Observe que rateando a despesa, o município despendeu com transporte escolar dos alunos da rede estadual o montante de R$ 250.708,05, contudo recebeu do estado a importância de R$ 123.340,00, resultando em uma diferença de R$ 127.368,05 que fora aplicada pelo município do transporte dos alunos pertencentes a rede de ensino fundamental que seria de responsabilidade do estado, mas que este a muito tempo este não vem efetuando.

Como alternativa para os gastos, cogitou-se a possibilidade ampliação do Núcleo Educacional Claudino Locatelli, pertencente a municipalidade, contudo deparamo-nos com duas situações.

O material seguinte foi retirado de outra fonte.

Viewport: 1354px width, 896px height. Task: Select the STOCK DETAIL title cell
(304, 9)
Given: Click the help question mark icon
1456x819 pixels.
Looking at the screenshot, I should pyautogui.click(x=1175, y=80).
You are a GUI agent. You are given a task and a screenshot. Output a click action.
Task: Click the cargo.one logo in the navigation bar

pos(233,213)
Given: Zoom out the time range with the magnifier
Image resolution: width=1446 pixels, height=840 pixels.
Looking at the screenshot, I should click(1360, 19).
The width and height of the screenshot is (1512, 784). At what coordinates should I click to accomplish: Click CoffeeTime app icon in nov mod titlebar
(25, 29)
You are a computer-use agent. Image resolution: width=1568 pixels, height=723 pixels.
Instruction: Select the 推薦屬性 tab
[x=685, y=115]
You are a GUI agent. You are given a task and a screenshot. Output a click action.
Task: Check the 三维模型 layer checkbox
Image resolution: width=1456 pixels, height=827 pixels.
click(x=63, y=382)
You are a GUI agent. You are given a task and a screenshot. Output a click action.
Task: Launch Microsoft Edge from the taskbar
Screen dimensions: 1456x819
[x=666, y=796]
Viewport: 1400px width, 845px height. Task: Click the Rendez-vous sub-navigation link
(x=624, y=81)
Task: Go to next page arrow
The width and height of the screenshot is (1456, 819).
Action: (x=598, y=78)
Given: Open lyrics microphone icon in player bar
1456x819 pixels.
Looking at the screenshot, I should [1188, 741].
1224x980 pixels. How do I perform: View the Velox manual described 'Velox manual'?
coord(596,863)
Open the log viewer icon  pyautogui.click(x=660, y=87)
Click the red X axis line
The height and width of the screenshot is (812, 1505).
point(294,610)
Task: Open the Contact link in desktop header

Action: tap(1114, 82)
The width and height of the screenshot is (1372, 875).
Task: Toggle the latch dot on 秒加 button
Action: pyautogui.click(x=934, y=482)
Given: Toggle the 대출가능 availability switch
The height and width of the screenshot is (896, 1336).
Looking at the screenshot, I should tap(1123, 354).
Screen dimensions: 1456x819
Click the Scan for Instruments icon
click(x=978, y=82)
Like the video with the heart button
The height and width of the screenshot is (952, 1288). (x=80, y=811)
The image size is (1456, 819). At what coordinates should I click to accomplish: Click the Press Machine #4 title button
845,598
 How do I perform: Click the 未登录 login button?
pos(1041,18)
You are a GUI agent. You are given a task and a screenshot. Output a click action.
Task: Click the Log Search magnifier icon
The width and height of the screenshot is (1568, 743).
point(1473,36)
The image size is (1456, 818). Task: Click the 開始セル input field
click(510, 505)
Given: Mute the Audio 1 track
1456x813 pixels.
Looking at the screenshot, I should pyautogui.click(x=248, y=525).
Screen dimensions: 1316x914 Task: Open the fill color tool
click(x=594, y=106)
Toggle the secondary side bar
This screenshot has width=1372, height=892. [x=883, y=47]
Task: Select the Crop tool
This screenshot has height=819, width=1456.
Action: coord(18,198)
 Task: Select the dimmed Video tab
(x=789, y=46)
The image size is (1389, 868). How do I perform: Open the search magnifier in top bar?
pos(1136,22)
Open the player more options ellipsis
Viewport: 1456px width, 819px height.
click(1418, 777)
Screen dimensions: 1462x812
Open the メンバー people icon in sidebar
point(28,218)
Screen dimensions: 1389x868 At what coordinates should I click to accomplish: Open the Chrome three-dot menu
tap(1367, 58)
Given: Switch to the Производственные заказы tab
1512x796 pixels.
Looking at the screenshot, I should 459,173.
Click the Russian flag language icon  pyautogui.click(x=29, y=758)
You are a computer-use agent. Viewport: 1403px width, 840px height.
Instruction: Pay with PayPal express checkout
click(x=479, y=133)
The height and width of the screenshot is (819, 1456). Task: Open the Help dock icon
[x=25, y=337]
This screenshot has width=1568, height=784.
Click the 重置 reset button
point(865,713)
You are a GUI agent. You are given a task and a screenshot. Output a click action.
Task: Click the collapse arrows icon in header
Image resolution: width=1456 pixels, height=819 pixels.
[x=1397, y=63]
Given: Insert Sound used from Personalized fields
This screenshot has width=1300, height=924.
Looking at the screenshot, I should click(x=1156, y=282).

A primeira refere-se ao fato de que não há mais espaço físico para novas construções, por isso teríamos que fazer mais um andar na construção atualmente existe, que em virtude de na época, ter sido projetada somente para um piso, demandaria de adequações na estrutura, resultando em um custo estimado para a obra de aproximadamente R$ 500.000,00.

Esbarramos no limite de nossa capacidade financeira para empreender tal obra, visto que para o exercício não dispúnhamos de tal monta, bem como pelas características da obra, é muito difícil executa-la em etapas.

Outro fator surgido foi o processo administrativo preliminar n.º 002/2005/CME/MPSC instaurado pela Promotoria Pública desta comarca (cópia de ofício anexa), com vistas a verificação de obras próximas as margens do Rio Engano, em virtude das distâncias mínimas prescritas na Lei Federal 4.771/65- código Florestal, causou-nos o receio de iniciar uma obra e ter que parar em virtude de determinação judicial, visto que o referido núcleo educacional, encontra-se há poucos metros do rio.

Essa questão passou a ser discutida junto com a promotoria pública e o projeto de ampliação suspenso até que resolva este impasse.

Partiu-se então para a construção de uma sede para a secretaria de educação, juntamente com espaço para o funcionamento da Câmara de Vereadores e ao destinado ao setor de cultura, no qual a secretaria de educação ocuparia um andar do prédio. A obra foi iniciada em sua primeira etapa no mês de outubro de 2005, representando a área pertencente a secretaria de educação, um custo de R$ 120.000,00.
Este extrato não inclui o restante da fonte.